Closing his eyes, Ian gathered together the tattered remnants of his good judgment. He reminded himself that there would come a time when he could complete their union without a thought as to where they were and how fast he took her, a time when he could mate them in a breathless stolen second of wicked pleasure and smooth her skirts in the next. But that time wasn’t this time.

“Ian…”

He opened his eyes to find her gazing at him, her eyes large and shimmering with unfulfilled desire. Her lips, swollen from his kisses, were invitingly parted. Her breasts, firm and taut and hard peaked, rose and fell, tempting him to return for another taste. Ian groaned and shook his head.

“We’ve turned off the main road,” he said, his voice raspy with frustration and tortured resolve. “We’re almost to the zoo.”

“I really don’t care about a picnic at the zoo.”

“Me, either,” he admitted, his gaze slowly trailing over her, his conscience again struggling against his hunger and need.

“Do you think your mother might have gone on her way yet?”

“And taken all the workmen and my servants with her?”

“You could ask the driver to just roll around London for a while.”

He smiled as the solution flashed through his brain. “Or…” He rose from the floor, putting a knee on the seat and reached up to slide open the small panel in the front wall of the carriage. “Leon,” he called into it, “we’ve changed our minds. Please take us to the Mayfair house.”

“Mayfair?” she asked as he rammed the panel closed.

“The house that’ll be yours once you sign the settlement papers.”

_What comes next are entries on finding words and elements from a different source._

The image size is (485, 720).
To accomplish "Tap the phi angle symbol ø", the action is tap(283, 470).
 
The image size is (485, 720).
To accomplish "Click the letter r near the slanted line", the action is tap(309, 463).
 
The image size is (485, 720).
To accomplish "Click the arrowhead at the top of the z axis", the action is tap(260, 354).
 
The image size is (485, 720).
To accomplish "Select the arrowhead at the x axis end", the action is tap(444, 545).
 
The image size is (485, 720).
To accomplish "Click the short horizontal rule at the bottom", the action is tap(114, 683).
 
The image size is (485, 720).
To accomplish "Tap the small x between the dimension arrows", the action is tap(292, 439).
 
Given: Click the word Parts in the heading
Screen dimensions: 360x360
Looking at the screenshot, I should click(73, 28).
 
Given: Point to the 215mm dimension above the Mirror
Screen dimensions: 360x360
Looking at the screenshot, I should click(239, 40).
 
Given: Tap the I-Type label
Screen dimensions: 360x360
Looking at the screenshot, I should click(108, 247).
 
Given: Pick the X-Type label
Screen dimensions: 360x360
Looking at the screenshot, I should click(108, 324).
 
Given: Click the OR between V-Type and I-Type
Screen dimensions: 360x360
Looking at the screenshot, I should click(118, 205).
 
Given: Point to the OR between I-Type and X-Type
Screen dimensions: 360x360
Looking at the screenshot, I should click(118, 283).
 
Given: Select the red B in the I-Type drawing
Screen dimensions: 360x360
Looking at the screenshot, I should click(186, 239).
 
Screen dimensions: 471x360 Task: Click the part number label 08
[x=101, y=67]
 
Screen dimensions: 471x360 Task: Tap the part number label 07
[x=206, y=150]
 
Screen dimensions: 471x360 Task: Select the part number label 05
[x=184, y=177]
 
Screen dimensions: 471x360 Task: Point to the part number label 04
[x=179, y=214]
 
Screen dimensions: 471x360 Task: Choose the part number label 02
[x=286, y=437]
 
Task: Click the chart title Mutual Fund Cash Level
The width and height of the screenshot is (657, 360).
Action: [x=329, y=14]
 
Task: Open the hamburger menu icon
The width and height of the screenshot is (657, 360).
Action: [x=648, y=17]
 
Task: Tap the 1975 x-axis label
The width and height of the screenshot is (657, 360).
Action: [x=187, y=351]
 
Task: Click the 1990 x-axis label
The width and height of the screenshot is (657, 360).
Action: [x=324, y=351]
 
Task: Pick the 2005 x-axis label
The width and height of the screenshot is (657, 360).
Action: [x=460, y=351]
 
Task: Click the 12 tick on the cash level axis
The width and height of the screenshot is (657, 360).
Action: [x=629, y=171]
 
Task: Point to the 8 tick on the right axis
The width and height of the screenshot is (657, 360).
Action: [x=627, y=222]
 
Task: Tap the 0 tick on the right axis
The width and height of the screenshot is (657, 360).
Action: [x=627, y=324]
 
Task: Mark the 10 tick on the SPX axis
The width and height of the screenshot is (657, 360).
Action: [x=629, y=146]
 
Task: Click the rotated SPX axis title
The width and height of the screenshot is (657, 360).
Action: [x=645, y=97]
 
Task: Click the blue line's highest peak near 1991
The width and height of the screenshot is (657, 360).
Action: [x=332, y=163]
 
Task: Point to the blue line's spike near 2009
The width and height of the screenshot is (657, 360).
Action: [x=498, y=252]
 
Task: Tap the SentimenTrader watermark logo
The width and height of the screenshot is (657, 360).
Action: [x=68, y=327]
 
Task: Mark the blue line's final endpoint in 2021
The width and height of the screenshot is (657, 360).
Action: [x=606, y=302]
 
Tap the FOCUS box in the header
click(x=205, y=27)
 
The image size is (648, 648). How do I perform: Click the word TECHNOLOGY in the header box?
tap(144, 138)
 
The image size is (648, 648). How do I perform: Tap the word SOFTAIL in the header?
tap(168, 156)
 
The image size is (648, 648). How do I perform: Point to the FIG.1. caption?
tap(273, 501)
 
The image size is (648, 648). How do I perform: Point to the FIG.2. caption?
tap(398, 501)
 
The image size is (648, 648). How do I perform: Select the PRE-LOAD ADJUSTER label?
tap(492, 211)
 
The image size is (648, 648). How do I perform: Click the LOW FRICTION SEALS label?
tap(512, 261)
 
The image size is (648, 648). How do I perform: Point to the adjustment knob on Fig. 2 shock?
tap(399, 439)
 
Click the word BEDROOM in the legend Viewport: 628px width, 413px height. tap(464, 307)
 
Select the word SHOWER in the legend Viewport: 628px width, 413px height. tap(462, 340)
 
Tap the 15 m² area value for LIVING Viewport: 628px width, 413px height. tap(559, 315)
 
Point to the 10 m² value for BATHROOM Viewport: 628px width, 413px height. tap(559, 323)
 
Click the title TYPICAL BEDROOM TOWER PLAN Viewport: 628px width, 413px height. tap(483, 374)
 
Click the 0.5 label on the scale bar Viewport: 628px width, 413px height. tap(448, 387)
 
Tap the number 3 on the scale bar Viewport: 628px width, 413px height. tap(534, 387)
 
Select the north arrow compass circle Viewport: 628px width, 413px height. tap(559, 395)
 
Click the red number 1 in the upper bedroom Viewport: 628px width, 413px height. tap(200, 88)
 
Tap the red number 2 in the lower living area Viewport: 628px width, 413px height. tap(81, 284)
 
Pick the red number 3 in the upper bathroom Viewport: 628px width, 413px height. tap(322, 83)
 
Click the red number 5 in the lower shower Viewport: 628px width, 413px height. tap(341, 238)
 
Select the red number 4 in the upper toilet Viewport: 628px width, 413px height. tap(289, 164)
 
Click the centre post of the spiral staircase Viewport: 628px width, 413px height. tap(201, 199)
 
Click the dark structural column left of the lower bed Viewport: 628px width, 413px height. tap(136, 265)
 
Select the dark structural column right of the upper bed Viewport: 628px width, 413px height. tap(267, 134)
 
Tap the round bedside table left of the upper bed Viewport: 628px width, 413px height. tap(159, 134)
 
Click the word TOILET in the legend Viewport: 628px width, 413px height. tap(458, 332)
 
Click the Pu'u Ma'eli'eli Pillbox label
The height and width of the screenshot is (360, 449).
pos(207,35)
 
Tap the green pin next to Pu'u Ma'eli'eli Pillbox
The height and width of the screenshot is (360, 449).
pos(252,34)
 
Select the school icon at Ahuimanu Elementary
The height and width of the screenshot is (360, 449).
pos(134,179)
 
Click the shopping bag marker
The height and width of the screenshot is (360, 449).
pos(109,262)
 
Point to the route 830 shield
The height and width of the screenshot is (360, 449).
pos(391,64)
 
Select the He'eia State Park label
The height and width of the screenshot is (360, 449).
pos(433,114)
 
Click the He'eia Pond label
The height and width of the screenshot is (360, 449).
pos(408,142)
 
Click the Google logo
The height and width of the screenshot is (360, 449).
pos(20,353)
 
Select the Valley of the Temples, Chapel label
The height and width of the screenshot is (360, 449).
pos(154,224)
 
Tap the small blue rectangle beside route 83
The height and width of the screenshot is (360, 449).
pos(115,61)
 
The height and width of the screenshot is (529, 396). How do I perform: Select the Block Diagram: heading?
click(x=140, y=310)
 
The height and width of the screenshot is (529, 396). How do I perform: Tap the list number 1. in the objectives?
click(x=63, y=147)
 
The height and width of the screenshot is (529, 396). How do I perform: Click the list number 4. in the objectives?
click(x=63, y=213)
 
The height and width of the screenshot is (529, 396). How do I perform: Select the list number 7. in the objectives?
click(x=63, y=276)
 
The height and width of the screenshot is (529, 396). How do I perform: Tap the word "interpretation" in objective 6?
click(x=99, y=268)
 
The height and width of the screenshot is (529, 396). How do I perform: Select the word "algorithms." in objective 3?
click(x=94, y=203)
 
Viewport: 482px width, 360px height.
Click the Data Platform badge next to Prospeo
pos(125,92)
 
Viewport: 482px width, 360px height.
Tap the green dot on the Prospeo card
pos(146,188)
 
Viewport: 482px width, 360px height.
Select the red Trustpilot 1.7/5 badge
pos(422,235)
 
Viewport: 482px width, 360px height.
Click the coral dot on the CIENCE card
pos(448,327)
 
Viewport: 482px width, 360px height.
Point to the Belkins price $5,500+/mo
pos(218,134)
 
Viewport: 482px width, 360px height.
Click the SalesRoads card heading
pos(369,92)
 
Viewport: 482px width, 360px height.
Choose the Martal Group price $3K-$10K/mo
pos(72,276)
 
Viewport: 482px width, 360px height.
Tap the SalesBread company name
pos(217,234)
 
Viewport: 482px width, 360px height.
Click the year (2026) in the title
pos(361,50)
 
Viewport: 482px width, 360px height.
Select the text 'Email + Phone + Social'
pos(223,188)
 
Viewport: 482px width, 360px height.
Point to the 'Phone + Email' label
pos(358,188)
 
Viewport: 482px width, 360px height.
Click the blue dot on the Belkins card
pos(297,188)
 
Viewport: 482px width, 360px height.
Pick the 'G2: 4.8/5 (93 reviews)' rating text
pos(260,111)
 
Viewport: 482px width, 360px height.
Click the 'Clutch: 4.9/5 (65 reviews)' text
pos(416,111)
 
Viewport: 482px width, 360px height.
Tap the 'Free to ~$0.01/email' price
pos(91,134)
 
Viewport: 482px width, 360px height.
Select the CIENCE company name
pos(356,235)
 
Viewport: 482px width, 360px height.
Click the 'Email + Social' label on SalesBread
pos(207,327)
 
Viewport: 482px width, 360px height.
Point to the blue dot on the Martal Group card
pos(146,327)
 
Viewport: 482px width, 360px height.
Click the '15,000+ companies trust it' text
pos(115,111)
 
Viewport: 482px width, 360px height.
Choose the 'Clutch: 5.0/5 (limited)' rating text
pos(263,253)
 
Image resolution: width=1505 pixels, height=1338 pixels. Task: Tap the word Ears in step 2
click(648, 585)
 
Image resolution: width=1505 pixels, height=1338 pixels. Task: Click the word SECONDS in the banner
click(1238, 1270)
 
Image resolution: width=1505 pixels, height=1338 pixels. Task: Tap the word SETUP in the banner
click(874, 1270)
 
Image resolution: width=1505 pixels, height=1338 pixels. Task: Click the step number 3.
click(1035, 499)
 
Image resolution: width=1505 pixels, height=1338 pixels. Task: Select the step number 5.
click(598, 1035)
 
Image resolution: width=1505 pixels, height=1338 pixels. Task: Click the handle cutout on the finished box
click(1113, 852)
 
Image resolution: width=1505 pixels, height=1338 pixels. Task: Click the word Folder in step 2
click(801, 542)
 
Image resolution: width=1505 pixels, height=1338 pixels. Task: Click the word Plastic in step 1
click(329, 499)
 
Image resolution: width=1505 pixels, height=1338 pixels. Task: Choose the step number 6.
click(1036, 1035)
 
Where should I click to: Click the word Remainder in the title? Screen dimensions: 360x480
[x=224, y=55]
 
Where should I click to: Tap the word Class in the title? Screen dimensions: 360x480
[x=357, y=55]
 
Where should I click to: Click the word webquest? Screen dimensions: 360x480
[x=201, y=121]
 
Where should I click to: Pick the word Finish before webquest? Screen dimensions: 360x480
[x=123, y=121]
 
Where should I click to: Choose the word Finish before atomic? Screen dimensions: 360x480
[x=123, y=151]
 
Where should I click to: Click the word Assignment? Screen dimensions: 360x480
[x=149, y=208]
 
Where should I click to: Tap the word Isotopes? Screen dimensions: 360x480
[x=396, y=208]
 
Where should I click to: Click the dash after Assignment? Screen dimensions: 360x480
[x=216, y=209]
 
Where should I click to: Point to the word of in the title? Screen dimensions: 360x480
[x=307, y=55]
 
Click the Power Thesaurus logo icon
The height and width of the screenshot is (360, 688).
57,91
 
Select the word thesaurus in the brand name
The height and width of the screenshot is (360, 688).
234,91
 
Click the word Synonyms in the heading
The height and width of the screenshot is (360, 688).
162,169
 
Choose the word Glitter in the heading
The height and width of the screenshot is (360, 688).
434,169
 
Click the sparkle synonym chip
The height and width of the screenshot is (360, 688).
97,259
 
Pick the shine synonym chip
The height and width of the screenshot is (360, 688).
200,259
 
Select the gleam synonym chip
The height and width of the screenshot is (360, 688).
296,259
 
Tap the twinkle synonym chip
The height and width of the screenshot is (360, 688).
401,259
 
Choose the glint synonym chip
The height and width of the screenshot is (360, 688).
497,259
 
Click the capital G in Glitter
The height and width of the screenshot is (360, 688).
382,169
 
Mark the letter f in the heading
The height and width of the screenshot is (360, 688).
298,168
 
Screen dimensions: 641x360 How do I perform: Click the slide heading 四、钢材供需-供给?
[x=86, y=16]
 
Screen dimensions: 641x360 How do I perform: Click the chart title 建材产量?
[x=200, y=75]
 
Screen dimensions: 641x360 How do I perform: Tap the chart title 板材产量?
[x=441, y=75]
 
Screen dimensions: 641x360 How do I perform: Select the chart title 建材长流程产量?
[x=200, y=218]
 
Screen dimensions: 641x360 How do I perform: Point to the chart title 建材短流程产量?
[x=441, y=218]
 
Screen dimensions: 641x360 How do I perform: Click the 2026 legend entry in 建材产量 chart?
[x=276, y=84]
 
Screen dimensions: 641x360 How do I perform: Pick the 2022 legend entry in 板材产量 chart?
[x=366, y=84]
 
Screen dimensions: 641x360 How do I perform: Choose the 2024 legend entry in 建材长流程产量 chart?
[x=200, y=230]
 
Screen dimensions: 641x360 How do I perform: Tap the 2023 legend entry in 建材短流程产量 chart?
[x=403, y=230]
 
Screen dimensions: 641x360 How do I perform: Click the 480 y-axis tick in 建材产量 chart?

“I really do need to do that, don’t I?”

He grinned. “If you wouldn’t mind too terribly much,” he said, leaning forward to suckle her breast for a long, languorous moment. She moaned and arched up against him, twining her arms around his neck and trying to draw him even closer.

Ian slowly released his claim and eased back to take her hands in his and murmur, “I think we should at least put some of our clothes back on before we get there.”

“If we must,” she replied, smiling up at him. She freed one hand and trailed her fingertips down his chest. “I never imagined.”

Ian caught her hand when she neared the waistband of his trousers and brought her fingertips to his lips. He gently nipped at them as he looked deep into her eyes. “By the time I’m done with you, my darling Fiona, you’ll have little left to your imagination and more than a passing acquaintance with a delightful range of carnal pleasure.”

She made a purring sound deep in her throat and her eyes sparked with a fire that sent searing waves of desire through his loins. Ian groaned again and managed to smile through his noble frustration. “I’m trying to be a considerate, sensitive lover, Fiona. But if you persist in looking at me like that, the driver is going to pull open the door and discover what an absolute cad I am.”

“Not to mention that your fiancée is a thoroughly, irredeemably wanton woman,” she laughingly added.

“Yes, and that, too,” he admitted, chuckling and pushing himself back until he settled on the opposite seat. “Dressing would give us a better chance of maintaining our reputations.”

She stretched and with a long sigh of resignation swung her legs over the side of the seat. “I suppose you’re right,” she conceded, sitting up and tucking her breasts back into her corset. “But I must admit that I’m not all that thrilled by the idea of having to start all over again.”